Euthanasia Coaster – The Death Ride
Written by Sneh Chaudhry on October 3, 2021
The Euthanasia Coaster is a hypothetical steel roller coaster designed to kill its passengers. It was designed in 2010 and made into a scale model by Lithuanian artist Julijonas Urbonas, a PhD candidate at the Royal College of Art in London. Urbonas, who has worked at an amusement park, stated that the goal of his concept roller coaster is to take lives “with elegance and euphoria”. As for practical applications of his design, Urbonas mentioned: “euthanasia” or “execution”. John Allen, who served as president of the Philadelphia Toboggan Company, inspired Urbonas with his description of the “ultimate” roller coaster as one that “sends out 24 people and they all come back dead”.
Design
The concept design of the layout begins with a steep-angled lift to the 510-metre (1,670 ft) top, which would take two minutes for the train to reach. Any passengers that wished to get off could then do so. From there, a 500-metre (1,600 ft) drop would take the train to 360 kilometres per hour (220 mph), close to its terminal velocity, before flattening out and speeding into the first of its seven slightly clothoid inversions. Each inversion would have a smaller diameter than the one before in order to maintain the lethal 10 g to passengers while the train loses speed. After a sharp right-hand turn, the train would enter a straight, where unloading of corpses and loading of new passengers could take place.
Mechanism of action
The Euthanasia Coaster would kill its passengers through prolonged cerebral hypoxia, or insufficient supply of oxygen to the brain. The ride’s seven inversions would inflict 10 g (g-force) on its passengers for 60 seconds – causing g-force related symptoms starting with grey out through tunnel vision to blackout and eventually g-LOC (g-force induced loss of consciousness). Subsequent inversions or another run of the coaster would serve as insurance against the unintentional survival of more robust passengers.
Exhibition
Urbonas’s concept drew media attention when shown as part of the HUMAN+ display at the Science Gallery in Dublin from April through June 2011. The display, designated as its 2011 ‘flagship exhibition’ by the Science Gallery, aims to show the future of humans and technology. Within this theme, the Euthanasia Coaster highlights the issues that come with life extension. The item was also displayed at the HUMAN+ exhibit at Centre de Cultura Contemporània de Barcelona in 2015.
Popular culture
In 2012, Norwegian rock group Major Parkinson released “Euthanasia Roller Coaster”, a digital single with lyrics alluding to Urbonas’s Euthanasia Coaster.
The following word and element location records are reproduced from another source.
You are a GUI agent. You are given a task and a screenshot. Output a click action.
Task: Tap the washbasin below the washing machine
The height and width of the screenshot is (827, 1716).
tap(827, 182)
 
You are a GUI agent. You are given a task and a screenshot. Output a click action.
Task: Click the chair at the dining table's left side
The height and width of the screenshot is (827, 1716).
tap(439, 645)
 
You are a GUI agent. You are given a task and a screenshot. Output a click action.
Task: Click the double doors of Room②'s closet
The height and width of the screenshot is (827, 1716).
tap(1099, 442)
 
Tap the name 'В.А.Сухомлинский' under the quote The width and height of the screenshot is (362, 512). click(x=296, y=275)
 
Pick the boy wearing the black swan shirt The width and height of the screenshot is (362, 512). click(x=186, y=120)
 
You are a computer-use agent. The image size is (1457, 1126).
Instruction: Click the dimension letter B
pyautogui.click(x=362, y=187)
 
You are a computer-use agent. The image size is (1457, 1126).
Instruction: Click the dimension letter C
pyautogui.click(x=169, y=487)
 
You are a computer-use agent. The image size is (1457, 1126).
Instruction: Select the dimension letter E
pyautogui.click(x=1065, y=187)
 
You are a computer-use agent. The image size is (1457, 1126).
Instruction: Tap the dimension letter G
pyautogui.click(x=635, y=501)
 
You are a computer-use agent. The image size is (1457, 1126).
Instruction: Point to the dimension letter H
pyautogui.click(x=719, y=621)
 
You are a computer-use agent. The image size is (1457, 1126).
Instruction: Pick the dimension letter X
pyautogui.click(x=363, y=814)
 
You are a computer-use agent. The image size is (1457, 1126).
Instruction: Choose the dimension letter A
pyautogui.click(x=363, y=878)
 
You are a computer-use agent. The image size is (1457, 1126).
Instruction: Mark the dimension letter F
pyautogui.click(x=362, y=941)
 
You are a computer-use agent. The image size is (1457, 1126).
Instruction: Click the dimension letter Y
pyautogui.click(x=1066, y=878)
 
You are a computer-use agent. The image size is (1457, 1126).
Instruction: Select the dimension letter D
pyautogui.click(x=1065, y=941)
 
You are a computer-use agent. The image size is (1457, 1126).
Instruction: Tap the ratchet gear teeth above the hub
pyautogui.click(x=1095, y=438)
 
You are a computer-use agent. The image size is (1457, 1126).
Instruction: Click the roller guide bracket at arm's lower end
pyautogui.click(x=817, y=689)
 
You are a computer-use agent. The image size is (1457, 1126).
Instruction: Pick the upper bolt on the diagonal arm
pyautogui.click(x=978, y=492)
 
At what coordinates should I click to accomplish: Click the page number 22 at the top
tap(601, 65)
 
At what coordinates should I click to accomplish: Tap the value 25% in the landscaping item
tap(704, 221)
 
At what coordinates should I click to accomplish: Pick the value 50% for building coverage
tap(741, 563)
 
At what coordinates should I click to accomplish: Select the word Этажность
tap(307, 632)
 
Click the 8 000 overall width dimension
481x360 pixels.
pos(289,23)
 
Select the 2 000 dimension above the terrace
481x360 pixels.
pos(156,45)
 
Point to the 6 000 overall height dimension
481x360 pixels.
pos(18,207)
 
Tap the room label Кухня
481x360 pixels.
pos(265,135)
Lavie Tidhar’s short story “Vladimir Chong Chooses to Die” incorporates Urbonas’s Euthanasia Coaster into the ending.
Glenn Paton’s short film H Positive explores the motivations of a wealthy man who, upon discovering that he is dying, commissions an architect to build a Euthanasia Coaster identical to Urbonas’s design. Although Urbonas is not mentioned during the film, the end credits affirm that the film was based on Urbonas’s project.
Author Amanda Saint wrote a flash fiction called Golden Glow which tells the story of people in the queue to get on the Euthanasia Coaster and cites it as her inspiration for the story.